Wszystkim osobom, które tak łatwo rzucają oskarżeniami o „sprzedawanie się”, „przyjmowanie srebrników” itp. sugerujemy nie mierzyć wszystkich swoją miarą … i proponujemy jednak spojrzenie w lustro, zrobienie czegoś dobrego dla innych a dopiero potem ocenianie kogoś zwłaszcza przez pryzmat działalności, której się podjęliśmy.
Proszę się nie obawiać, nikogo nie będziemy blokować, nie będziemy także usuwali komentarzy ale proszę nie liczyć, że będziemy się wdawali w internetowe pyskówki.

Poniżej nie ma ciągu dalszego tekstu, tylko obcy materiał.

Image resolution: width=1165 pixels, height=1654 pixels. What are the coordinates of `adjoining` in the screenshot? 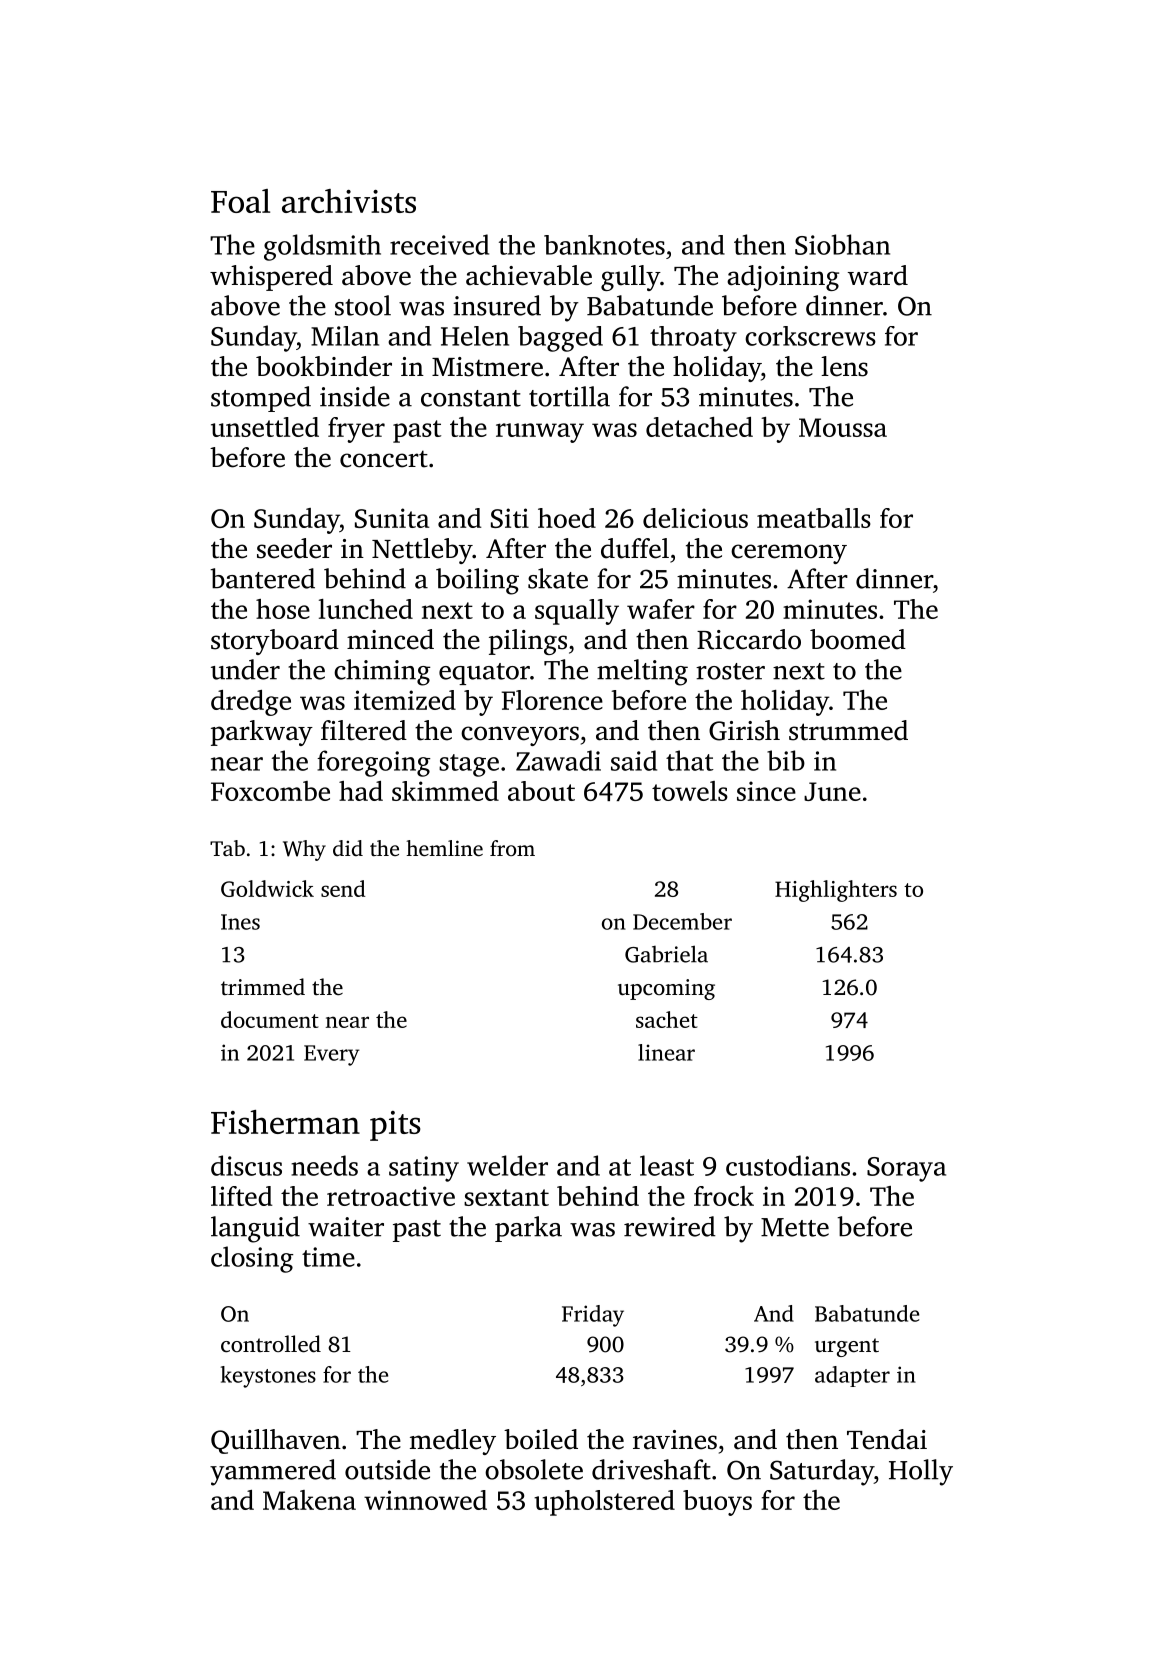 It's located at (783, 278).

Wszystkim zaś, od których przez tyle lat i także tym razem słyszymy miłe słowa wsparcia i na których możemy liczyć, bardzo dziękujemy.
Oto nasze stanowisko …
- Zarówno jako stowarzyszenie jak i jednostka Ochotniczej Straży Pożarnej w Tuchowie byliśmy i jesteśmy częścią społeczności lokalnej. Nie wstydzimy się tego i w miarę możliwości włączamy się w życie tejże społeczności.
- Każdy ze strażaków jest zwykłym i normalnym obywatelem posiadającym prawa obywatelskie i jak każdy inny mieszkaniec naszej gminy, powiatu, województwa i kraju ma prawo do własnych przekonań i sympatii, także tych politycznych. Jednak pomimo próśb, propozycji a nawet sugestii nigdy nie włączaliśmy się w żadne konflikty czy to polityczne czy światopoglądowe. Podobnie rzecz się ma w przypadku udziału w kampaniach wyborczych tj. prezydenckich, parlamentarnych czy samorządowych, dlatego druhowie z naszej jednostki ani razu nie uczestniczyli w mundurach strażackich na wiecach i spotkaniach wyborczych na żadnym szczeblu ani tym bardziej nie stawali jako „ścianka” dla polityków żadnej z partii. Na ogrodzeniach naszych obiektów nie można także było zobaczyć wiszących banerów wyborczych.
- Przez ostatnie niespełna 10 lat tj. dwie kadencje, za które jako zarząd odpowiadamy (w tym tą, która właśnie dobiega końca) udało się nam pozyskać środki finansowe, liczone już w milionach, które pomnażaliśmy dzięki własnym oszczędnościom i pracy społecznej naszych strażaków. Przez wszystkie te lata o tym skąd, kiedy i jakie środki trafiały do druhów, w tym także naszej jednostki, decydowali komendanci, ministrowie, samorządowcy itp. powiązani, nominowani czy wybierani przez różne ugrupowania sceny politycznej i to te od lewej do prawej strony. Najważniejsze jest jednak to, że żadna z pozyskanych złotówek nie była wykorzystana na prywatne cele naszych strażaków. Wszystkie pozyskiwane środki były i są przeznaczane na działalność statutową stowarzyszenia a w sposób szczególny na jej część związaną z działalnością ratowniczą.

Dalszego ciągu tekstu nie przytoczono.